ホーキンズ博士のこの言葉からは、私たちは「すべてはすでに内側にある」という前提に立っていることに気づかされます。外側の出来事が現実を動かしているのではなく、内側にある感情や意識の状態こそが、現実を映し出す源になっているのです。

 多くの人は、現実を変えようとして外側に働きかけ続けます。しかし本質的には、手放されていない感情や思考が、そのまま現実として再生され続けているにすぎません。つまり、過去にとどまるとは、外側の出来事にしがみつくことではなく、内側に残ったエネルギーを抱え続けることでもあります。

 だからこそ、必要なのは努力ではなく「サレンダー」です。握りしめているものを緩めることで、内側の滞りがほどけ、自然と新しい流れが現れ始めます。変化は作り出すものではなく、すでに起こっているものに気づくこと。

 恐れを選ぶとき、意識は縮小し、同じパターンの中に留まります。一方で、拡大する感覚を選ぶとき、意識は未知へと開かれ、まだ見えていなかった可能性が現実として立ち上がってきます。

 未来が分かれるというのは、外側の分岐ではなく、意識の選択による周波数の分岐です。その瞬間ごとの選択が、まったく異なる現実を引き寄せていきます。

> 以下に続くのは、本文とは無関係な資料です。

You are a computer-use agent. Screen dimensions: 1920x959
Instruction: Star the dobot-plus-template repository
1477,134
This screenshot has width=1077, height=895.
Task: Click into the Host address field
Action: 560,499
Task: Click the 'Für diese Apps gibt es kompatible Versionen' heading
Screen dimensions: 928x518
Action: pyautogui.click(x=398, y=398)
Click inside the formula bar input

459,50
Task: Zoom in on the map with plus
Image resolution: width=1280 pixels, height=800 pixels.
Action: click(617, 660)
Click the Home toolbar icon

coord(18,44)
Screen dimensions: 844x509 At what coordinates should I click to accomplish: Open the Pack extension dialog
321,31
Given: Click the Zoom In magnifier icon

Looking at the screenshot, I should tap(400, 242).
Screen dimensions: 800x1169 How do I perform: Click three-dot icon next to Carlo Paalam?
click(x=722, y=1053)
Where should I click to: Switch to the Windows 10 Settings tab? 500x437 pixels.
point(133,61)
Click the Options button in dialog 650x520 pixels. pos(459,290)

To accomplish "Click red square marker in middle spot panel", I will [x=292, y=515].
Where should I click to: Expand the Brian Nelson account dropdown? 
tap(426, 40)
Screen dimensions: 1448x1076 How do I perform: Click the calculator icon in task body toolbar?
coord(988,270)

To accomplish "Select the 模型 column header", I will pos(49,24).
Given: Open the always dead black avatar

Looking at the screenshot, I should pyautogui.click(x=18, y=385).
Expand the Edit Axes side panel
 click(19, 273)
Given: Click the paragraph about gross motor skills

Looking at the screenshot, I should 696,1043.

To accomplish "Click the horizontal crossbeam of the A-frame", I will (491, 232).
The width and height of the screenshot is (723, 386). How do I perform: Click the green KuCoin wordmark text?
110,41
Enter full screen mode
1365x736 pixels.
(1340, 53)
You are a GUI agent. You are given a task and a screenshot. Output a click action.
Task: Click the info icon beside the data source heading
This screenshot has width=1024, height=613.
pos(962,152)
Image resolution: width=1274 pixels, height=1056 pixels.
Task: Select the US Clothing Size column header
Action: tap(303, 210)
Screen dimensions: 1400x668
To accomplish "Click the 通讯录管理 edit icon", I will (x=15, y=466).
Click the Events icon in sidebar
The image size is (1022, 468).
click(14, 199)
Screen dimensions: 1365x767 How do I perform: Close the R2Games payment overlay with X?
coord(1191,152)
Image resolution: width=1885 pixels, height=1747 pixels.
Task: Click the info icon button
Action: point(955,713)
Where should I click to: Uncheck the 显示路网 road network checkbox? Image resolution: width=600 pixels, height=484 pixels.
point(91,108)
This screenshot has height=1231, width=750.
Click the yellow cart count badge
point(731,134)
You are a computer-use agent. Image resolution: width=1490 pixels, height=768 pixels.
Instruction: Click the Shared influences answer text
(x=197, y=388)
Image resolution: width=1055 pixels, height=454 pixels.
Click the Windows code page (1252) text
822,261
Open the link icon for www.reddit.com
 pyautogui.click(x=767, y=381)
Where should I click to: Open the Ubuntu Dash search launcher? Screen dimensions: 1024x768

 扉はすでに開いています。ただし、それは外的な扉ではありません。内側で何を手放し、何を選ぶか。その心の中の決断から新しい現実はすでに始まっています。

 進むとは、何かを掴みにいくことではなく、不要なものを手放しながら、本来の自分へと戻っていくこと。そのとき、現実は自然に書き換わっていきます。